Thereafter, the amount of elastase production was measured using the commercially available elastase measuring instrument (Amersham Pharmacia, USA).

First, the cell culture medium was placed in a 96-well plate uniformly coated with the primary elastase antibody, and the antigen-antibody reaction was performed in a thermostat for 3 hours. After 3 hours, the chromophore-bound secondary elastin antibody was placed in a 96-well plate and reacted again for 15 minutes. After 15 minutes, the coloring stimulant was added to induce color development at room temperature for 15 minutes, and 1M sulfuric acid was added to stop the reaction (color development).

The absorbance of the yellowish 96 well plate was measured at 405 nm using an absorbance meter, and the expression level of elastase was calculated by the following Equation 2. At this time, the reaction absorbance of the collected cell culture solution of the group not treated with the test substance was taken as the absorbance of the untreated group.

Elastase expression level (%) = A / B × 100

A: absorbance of the test substance treatment cell group

B: absorbance of untreated group

On the other hand, the results of measuring the efficacy of inhibiting the expression of the elastase of the test substance in the human fibroblasts are shown in Table 6, which is prepared by the degree of expression of the elastase of the untreated group as 100.

Test substance Elastase expression level (%) Untreated group 100 Tocopherol 88 EGCG 68 Ripening 87 Immature and -3 56 Immature 63 Immature and -1 72

In the results of Table 6, it was confirmed that the immature fruit extract according to the present invention more effectively suppress the expression of elastase than the ripe fruit extract.

[Test Example 7] melanin production inhibitory effect of non-berry fruit extracts by collection time

To determine the melanin production inhibitory effect of the extract of the non-fruit fruit of Example 1 was measured using the pigment cells of the rat.

First, mouse Mel-Ab cells derived from C57BL / 6 mice (Dooley, TP et al , Skin pharmacol, 7, pp 188-200) were placed in DMEM with 10% fetal placental serum, 100 nM 2-O- Tetracanocanoyphorbol-13-acetate and 1 nM cholera toxin were incubated at 37 ° C. and 5% CO ₂ . Cultured Mel-Ab cells were detached with 0.25% trypsin-EDTA, and the cells were cultured at a concentration of 10 ⁵ cells / well in a 24 well plate, and the non-berry fruit extract and positive control of Example 1 were consecutive for 3 days from the second day. Phosphorus hydroquinone was added at 10 ppm and incubated.

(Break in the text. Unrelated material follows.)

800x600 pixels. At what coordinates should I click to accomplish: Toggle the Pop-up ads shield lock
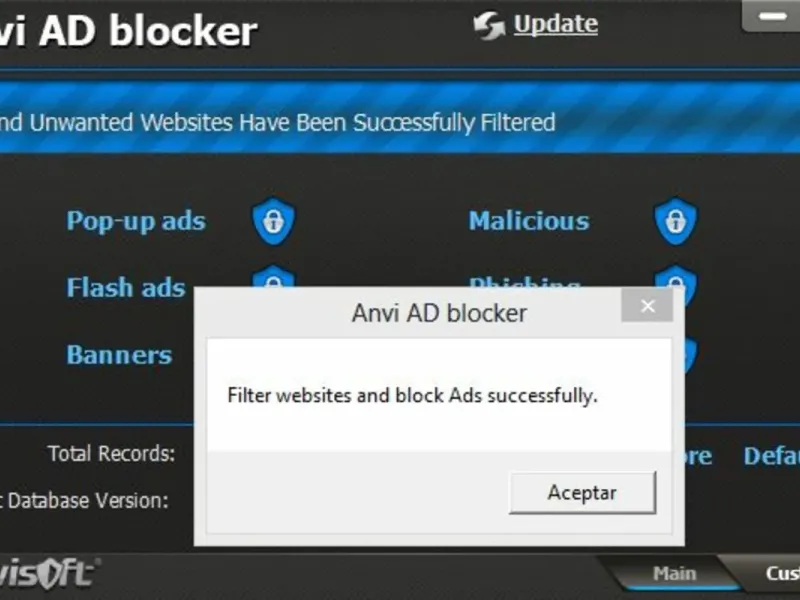coord(273,221)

Then, the culture medium was removed, washed with PBS, cells were dissolved with 1 N sodium hydroxide, absorbance was measured at 400 nm, and the melanin production inhibition rate was calculated according to the following Equation 3, and the results are shown in Table 7 Dooley's way).

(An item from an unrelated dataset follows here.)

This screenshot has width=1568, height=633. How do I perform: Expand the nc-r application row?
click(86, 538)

Test substance Melanin production inhibition rate (%) Untreated group 100.0 Ripening 84.5 Immature and -3 38.6 Immature 38.2 Immature and -1 56.7 Hydroquinone 41.1

In the results of Table 7, it was confirmed that the immature fruit extract according to the present invention was superior to the melanin production inhibitory effect than the mature fruit extract, in particular showing a melanin production inhibition rate similar to the hydroquinone positive control group.

Claims (7)

delete delete delete Antioxidant cosmetic composition containing a pulp extract of immature fruit of a non-tree taken in June to September as an active ingredient. An anti-aging cosmetic composition containing a pulp extract of immature fruit of a non-tree taken in June to September as an active ingredient. A whitening cosmetic composition containing a pulp extract of immature fruit of a non-tree taken in June to September as an active ingredient. A cosmetic composition for improving wrinkles, comprising a pulp extract of immature fruit of a non-tree obtained in June to September.